An Online Voice for Azerbaijan
The Friedrich Naumann Foundation for Freedom will bestow the Raif Badawi Award for courageous journalists at the Frankfurt Book Fair on 11 October 2017. The award acknowledges journalists in the Islamic world and whistleblowing on human rights violations. Two of the nominees for the Award come from East and Southeast Europe.
Meydan TV, an online news platform for Azerbaijan.
Meydan TV sees itself as a voice for Azerbaijan – a country where no free media exist. The Azerbaijani online platform, headquartered in Berlin, is among the most successful exile media in Germany. Led by its charismatic founder, author and human rights activist Emin Milli, the online platform reaches half a million subscribers on Facebook and around 70,000 followers on YouTube. The team works with citizen journalists in Azerbaijan who send their photos and reports to the editorial office even though contributors are persecuted and sometimes arrested, and their families are threatened. Despite the danger posed by the authoritarian regime, citizens and journalists in Azerbaijan continue to contribute to the online platform. Meydan TV has thus consistently succeeded in refuting official propaganda. For instance, Meydan TV proved through social media analysis that the number of soldiers killed in the 2016 conflict with Armenia was much larger than the government had admitted. The case of the rock musician Jamal Ali, persecuted by the regime, was also made visible by the online platform through a video.
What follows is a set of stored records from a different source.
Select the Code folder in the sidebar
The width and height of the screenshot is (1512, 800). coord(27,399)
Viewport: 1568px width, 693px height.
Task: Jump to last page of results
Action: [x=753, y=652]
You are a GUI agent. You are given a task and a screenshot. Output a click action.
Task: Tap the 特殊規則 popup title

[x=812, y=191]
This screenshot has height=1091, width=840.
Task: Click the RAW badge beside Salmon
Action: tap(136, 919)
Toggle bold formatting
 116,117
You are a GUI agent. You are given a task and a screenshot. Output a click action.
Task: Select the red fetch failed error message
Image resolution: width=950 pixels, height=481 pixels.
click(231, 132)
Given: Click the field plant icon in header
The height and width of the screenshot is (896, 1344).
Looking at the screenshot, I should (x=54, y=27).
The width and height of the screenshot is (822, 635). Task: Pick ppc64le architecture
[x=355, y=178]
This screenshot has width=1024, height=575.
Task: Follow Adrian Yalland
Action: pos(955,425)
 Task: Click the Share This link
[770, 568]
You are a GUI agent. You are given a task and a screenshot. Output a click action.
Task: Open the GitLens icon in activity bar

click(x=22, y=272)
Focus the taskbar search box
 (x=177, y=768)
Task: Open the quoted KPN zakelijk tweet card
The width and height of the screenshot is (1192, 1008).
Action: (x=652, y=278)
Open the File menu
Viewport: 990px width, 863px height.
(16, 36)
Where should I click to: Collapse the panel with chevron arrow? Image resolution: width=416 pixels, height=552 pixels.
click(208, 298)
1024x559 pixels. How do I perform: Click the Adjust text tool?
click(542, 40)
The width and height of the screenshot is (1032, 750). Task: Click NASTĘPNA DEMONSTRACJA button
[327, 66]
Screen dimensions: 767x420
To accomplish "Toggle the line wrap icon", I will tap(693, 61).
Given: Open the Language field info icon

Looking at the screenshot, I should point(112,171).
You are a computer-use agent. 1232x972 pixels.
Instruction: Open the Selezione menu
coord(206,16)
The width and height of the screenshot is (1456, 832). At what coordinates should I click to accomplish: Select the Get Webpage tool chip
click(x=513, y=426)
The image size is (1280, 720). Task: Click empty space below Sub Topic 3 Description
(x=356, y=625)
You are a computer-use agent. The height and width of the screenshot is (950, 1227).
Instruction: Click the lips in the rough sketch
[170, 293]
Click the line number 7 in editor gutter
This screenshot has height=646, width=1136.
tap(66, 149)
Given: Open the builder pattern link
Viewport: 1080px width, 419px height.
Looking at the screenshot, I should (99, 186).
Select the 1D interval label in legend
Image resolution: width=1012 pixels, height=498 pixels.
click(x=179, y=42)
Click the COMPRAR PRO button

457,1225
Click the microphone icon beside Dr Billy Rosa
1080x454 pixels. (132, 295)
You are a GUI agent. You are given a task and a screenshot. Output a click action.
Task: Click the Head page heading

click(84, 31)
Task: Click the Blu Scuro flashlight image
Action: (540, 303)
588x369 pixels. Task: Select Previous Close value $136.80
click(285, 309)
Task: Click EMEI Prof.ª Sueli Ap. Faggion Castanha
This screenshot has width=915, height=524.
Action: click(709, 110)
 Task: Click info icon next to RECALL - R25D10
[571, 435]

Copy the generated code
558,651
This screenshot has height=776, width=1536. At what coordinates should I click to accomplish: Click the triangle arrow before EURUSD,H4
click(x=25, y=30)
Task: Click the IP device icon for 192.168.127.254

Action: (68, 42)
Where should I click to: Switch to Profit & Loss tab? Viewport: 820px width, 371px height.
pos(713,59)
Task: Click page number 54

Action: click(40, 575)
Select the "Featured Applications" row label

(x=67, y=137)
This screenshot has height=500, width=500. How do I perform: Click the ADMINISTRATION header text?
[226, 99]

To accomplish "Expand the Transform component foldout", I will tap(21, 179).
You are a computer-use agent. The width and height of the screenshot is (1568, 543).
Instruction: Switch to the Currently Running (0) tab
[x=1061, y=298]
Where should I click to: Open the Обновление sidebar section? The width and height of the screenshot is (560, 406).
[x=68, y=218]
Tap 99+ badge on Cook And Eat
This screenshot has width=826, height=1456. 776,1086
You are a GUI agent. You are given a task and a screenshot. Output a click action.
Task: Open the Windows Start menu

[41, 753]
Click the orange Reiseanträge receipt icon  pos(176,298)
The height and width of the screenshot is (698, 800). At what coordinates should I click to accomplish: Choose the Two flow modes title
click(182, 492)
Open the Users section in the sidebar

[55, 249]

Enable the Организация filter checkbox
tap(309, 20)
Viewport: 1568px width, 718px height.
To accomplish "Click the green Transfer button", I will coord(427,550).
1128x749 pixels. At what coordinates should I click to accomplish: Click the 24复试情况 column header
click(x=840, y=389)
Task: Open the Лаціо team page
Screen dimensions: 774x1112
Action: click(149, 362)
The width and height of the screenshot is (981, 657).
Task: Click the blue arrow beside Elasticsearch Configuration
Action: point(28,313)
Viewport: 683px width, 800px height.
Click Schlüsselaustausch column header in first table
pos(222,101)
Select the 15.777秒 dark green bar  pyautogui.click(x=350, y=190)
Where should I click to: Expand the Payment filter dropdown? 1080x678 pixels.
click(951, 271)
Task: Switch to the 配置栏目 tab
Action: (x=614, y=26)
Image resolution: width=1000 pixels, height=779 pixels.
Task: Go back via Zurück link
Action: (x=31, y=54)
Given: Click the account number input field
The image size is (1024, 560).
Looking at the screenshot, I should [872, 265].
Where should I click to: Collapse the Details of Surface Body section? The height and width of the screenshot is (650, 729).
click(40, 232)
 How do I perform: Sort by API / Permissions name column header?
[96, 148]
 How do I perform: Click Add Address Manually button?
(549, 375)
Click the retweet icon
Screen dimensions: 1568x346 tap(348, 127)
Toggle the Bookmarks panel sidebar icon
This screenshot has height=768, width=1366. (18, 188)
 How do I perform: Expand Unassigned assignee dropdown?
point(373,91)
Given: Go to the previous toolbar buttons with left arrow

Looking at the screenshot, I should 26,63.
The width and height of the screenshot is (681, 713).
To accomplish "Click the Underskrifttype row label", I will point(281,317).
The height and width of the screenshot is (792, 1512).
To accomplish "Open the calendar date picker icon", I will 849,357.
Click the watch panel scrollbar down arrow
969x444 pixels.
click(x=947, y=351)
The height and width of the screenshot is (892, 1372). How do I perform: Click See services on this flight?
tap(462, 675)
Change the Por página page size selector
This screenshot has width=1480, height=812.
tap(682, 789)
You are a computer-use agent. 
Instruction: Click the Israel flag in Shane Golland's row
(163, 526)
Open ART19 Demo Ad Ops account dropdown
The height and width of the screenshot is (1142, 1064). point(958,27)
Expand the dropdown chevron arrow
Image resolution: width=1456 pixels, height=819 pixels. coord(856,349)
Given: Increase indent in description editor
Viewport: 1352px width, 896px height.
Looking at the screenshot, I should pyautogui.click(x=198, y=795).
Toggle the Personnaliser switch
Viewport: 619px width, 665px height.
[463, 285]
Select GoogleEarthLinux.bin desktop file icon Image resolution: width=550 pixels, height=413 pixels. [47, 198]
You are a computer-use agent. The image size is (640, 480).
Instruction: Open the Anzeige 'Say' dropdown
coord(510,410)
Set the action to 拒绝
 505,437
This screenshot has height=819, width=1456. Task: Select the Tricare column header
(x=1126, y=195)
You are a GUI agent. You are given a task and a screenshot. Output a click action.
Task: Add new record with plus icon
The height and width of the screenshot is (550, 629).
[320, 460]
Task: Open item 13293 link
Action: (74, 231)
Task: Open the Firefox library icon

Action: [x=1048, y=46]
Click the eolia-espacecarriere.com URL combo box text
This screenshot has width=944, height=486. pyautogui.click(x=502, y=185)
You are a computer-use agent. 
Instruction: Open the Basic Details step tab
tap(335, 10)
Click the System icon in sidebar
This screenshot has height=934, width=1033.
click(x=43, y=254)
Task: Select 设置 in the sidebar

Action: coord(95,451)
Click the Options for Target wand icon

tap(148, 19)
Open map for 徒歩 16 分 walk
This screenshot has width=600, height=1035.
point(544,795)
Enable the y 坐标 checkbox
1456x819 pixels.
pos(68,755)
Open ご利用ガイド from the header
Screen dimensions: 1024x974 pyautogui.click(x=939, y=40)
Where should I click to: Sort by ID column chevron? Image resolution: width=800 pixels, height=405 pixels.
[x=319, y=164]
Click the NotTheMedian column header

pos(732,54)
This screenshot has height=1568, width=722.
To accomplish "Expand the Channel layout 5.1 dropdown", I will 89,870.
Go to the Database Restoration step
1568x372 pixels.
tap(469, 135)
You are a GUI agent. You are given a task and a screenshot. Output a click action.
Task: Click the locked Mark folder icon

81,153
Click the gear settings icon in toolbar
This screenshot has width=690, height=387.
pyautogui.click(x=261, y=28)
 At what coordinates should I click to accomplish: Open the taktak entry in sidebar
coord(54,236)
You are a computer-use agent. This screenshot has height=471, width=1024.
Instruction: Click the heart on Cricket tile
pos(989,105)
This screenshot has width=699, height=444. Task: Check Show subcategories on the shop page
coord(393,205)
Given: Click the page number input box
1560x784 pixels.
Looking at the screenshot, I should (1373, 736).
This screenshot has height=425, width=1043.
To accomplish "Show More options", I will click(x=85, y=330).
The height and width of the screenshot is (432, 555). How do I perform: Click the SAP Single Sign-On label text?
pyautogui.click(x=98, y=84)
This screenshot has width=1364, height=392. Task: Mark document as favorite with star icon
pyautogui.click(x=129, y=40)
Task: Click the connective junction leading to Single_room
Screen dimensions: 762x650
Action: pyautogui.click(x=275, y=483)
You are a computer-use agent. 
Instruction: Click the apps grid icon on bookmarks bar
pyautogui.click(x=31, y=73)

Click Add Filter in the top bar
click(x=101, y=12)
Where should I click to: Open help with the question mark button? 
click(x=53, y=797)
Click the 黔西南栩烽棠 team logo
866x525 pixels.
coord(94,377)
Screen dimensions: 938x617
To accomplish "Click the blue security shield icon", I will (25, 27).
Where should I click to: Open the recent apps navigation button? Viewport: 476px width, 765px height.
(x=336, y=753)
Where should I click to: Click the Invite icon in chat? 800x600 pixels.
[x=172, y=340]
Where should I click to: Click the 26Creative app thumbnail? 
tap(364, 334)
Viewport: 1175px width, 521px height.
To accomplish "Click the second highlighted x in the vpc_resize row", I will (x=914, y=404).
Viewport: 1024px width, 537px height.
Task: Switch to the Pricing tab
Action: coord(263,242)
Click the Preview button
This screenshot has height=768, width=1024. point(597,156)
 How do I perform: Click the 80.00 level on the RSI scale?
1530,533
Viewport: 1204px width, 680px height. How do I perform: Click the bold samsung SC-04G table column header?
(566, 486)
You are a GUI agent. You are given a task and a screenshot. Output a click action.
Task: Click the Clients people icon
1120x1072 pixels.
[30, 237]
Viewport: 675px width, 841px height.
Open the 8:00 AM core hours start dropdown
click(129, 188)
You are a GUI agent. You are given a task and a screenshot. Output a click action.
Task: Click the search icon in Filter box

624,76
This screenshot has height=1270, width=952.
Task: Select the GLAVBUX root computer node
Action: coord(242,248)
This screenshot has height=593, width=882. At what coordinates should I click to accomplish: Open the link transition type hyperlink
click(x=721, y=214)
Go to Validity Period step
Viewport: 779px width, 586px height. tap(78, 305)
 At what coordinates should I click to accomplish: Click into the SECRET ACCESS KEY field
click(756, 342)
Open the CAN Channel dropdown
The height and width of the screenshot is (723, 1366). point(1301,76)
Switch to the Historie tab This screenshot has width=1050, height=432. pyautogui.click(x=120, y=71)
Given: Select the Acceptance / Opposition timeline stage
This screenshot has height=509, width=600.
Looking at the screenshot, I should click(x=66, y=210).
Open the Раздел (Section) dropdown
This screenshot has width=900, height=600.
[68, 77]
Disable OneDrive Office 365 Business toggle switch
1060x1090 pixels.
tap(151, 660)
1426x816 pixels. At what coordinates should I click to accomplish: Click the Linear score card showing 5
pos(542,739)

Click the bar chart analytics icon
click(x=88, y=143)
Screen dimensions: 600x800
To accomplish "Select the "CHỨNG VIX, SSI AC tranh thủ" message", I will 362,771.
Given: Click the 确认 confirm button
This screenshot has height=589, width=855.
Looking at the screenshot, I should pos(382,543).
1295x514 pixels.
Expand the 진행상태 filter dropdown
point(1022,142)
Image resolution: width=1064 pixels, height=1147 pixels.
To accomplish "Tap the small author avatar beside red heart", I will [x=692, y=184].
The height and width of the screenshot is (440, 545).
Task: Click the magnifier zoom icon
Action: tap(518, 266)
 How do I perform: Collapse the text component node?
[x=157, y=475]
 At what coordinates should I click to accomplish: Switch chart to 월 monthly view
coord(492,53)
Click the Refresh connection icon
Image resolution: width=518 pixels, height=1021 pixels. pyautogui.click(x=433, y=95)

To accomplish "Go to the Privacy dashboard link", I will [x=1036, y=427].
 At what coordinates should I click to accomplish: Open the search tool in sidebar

Coverage of the regime’s retaliation on the family of the exiled blogger Ordukhan Teymurkhan has also gone viral on the net. With its animated videos, Meydan TV is particularly successful among young people, thus calling attention to human rights violations. This video was broadcast after the arrest of the blogger Mehman Huseynov:
Meanwhile, disgruntled citizens from other countries in the region have also started addressing Meydan TV with all possible concerns. Such was the case of a dangerously damaged bridge in the city of Goychay that had been left unrepaired. After the broadcasting of a report in which it was spoken to citizens and representatives of the city, a delegation from the Ministry of Transport in Moscow was sent to the spot and construction works were indeed launched.
The Washington Post wrote on 25 April 2016: ‘The experience of Meydan TV teaches that the digital byways can enable free information to reach closed societies and bypass tyrants.’
And that in Azeri, English and Russian.